Posted on 05/10/2003 5:33:59 PM PDT by Ranger
Ba'ath Party activists loyal to the deposed Iraqi dictator Saddam Hussein have launched a series of attacks against the offices of politicians involved in setting up an interim national government in Baghdad.
This has raised fears that Saddam is still alive and directing sabotage operations from within the country.
In the past week, armed gangs of Saddam loyalists have attacked the homes and offices of several prominent politicians, some of whom have received death threats said to have been issued on Saddam's orders.

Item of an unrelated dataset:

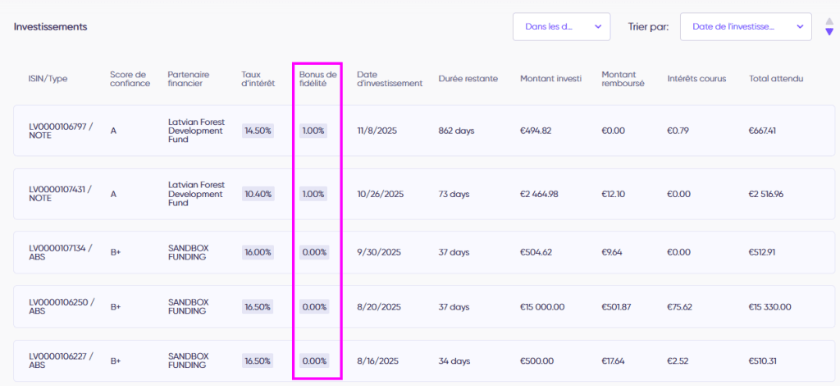Screen dimensions: 840x386
Task: Click the 14.50% interest rate badge
Action: [x=258, y=131]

In one attack early yesterday, gunmen opened fire on the home of Dr Ayad Allawi, the head of the Iraqi National Accord and one of five leaders appointed by Jay Garner, the outgoing United States administrator, to participate in the country's five-man interim national leadership.
"These attacks show that Saddam, his family and senior members of his regime are still in Iraq and still pose a threat," a spokesman for the interim government said.

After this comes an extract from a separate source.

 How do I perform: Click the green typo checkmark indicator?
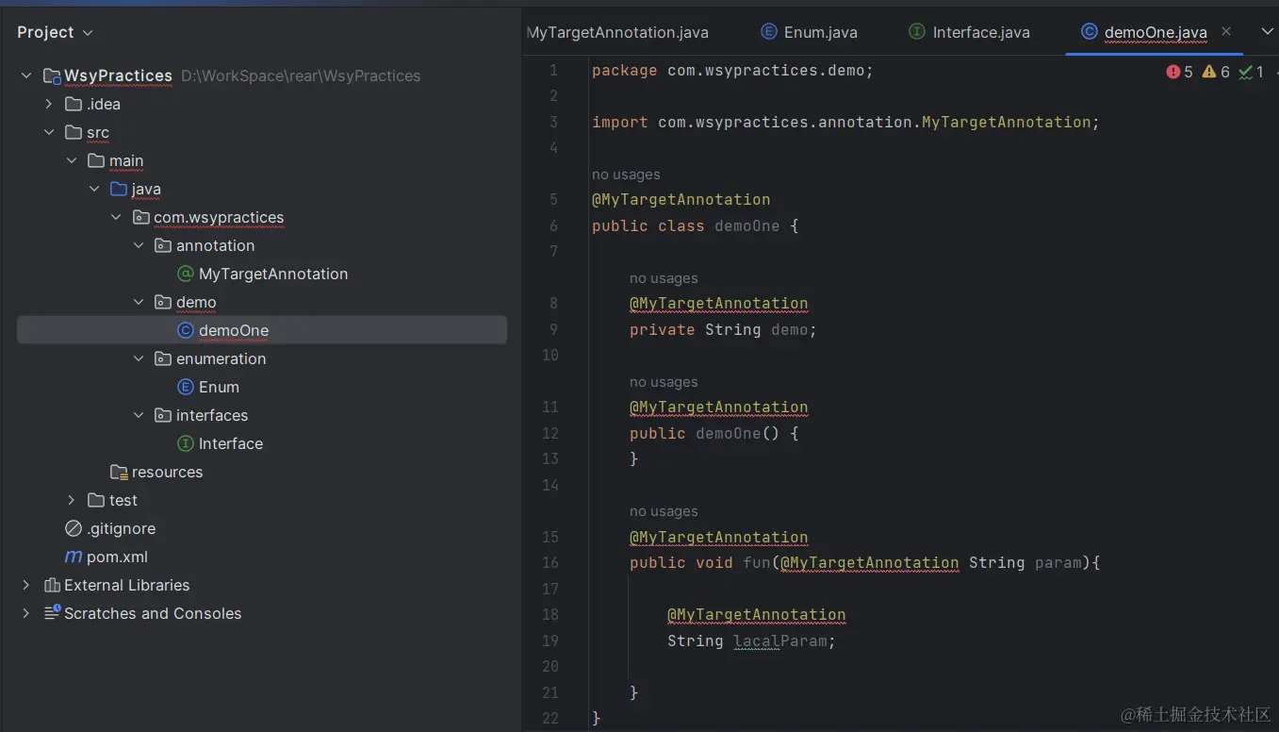click(x=1246, y=72)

"We have received reports that Saddam is hiding in the area between north Baghdad and Tikrit and is attempting to direct guerrilla attacks against Coalition forces and to disrupt attempts to set up a new government in Iraq."
Interim leadership officials have also received unconfirmed reports that Saddam has made night-time visits to Baghdad in the past two weeks for meetings with loyalists.
The reports that Saddam and his entourage are still active in Iraq may prove deeply embarrassing for US officials who insist that the dictator was most probably killed during the two bombing attacks on his headquarters during Operation Iraqi Freedom.
Although Washington claims to have samples of Saddam's DNA, no officials from the Coalition forces in Iraq have visited either of the two bomb sites in Baghdad to collect samples.
Last week municipal officials were clearing rubble from the second blast site, a house in the Mansour district of the city in which a family of five was killed.
Members of America's elite Delta Force, the US equivalent of the SAS, continue to search for survivors of Saddam's immediate circle, including his two sons Uday and Qusay. But although more than a dozen members of the Pentagon's "pack of cards" of most wanted Iraqis have been detained, they have had no success in tracing the movements of Saddam and his immediate family.
Old Baath Party members need to be too worried about living until tomorrow to worry about fomenting a pro-Saddam dirty war.
Put a bounty on Baath Party officials.
Pay the bounty with Saddam's own stolen cash.
If the CIA doesn't have the stomach to fight this new and expected phase of the war, we'll lose.
Yeah, and you would think the press would found out Hatfill's home address by now. Er, do you think maybe the press comprises a bunch of docile, easily-manipulated non-entities who know on which side their bread is buttered?
And this horse puckey about Saddam leading a resistance movement, as if he has suddenly mutated into a 65-year-old multibillionaire version of Chez Guevara, is the latest phony talking-point to distract attention from what really happened to Saddam, Uday, Qusay and the Tikrit mob. That was settled at the meeting with Tirentenko, just like the fate of Tariq Aziz.
They don't have to be "in" on the coverup. They just have to be malleable and lazy and less smart than the people who are manipulating them. All of which, of course, they are.